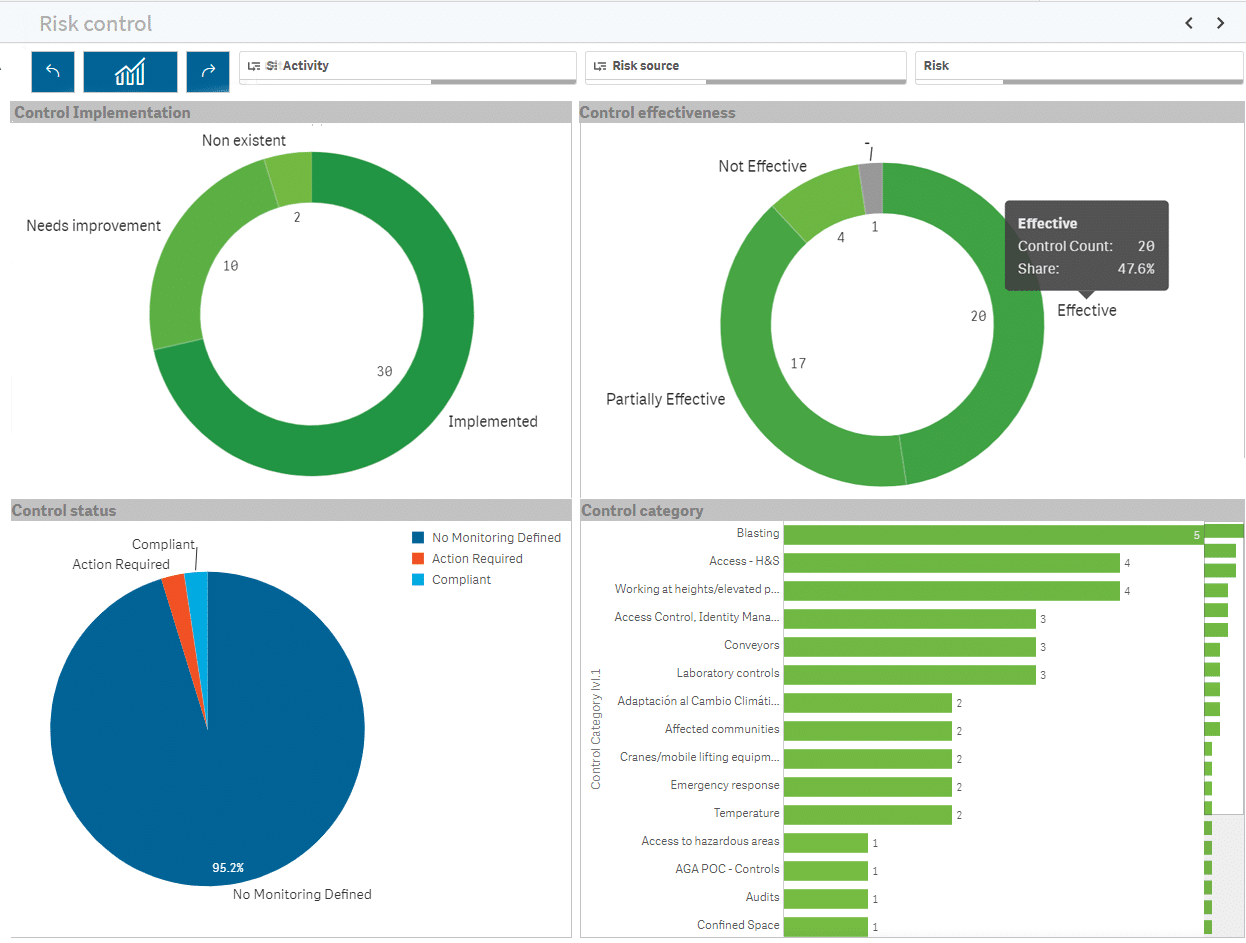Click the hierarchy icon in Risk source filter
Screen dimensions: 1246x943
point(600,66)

---

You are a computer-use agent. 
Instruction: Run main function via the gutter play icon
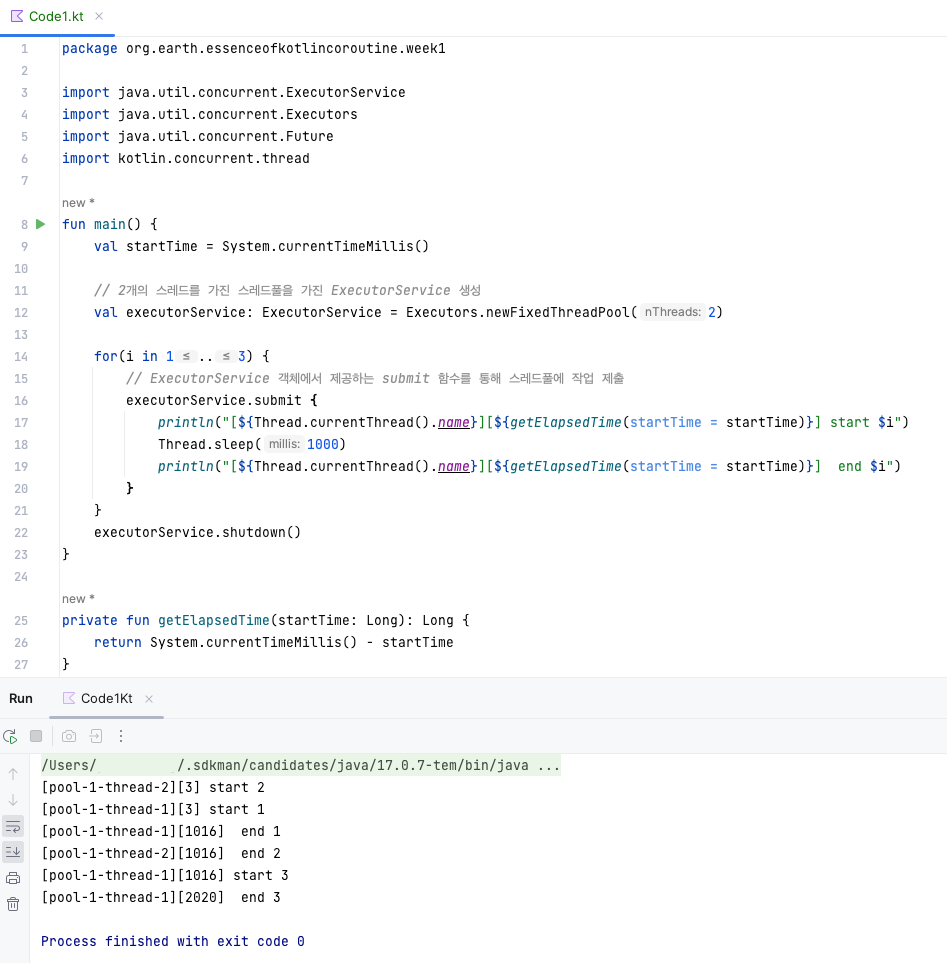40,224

**GIVEN EXERCISE**:
In the stretch of records from the line containing "Click the hierarchy" through the line containing "point(600,66)", replace "icon" with "button" and change nothing else. Write out those lines again without the picture.

**ANSWER TO THE PROBLEM**:
Click the hierarchy button in Risk source filter
Screen dimensions: 1246x943
point(600,66)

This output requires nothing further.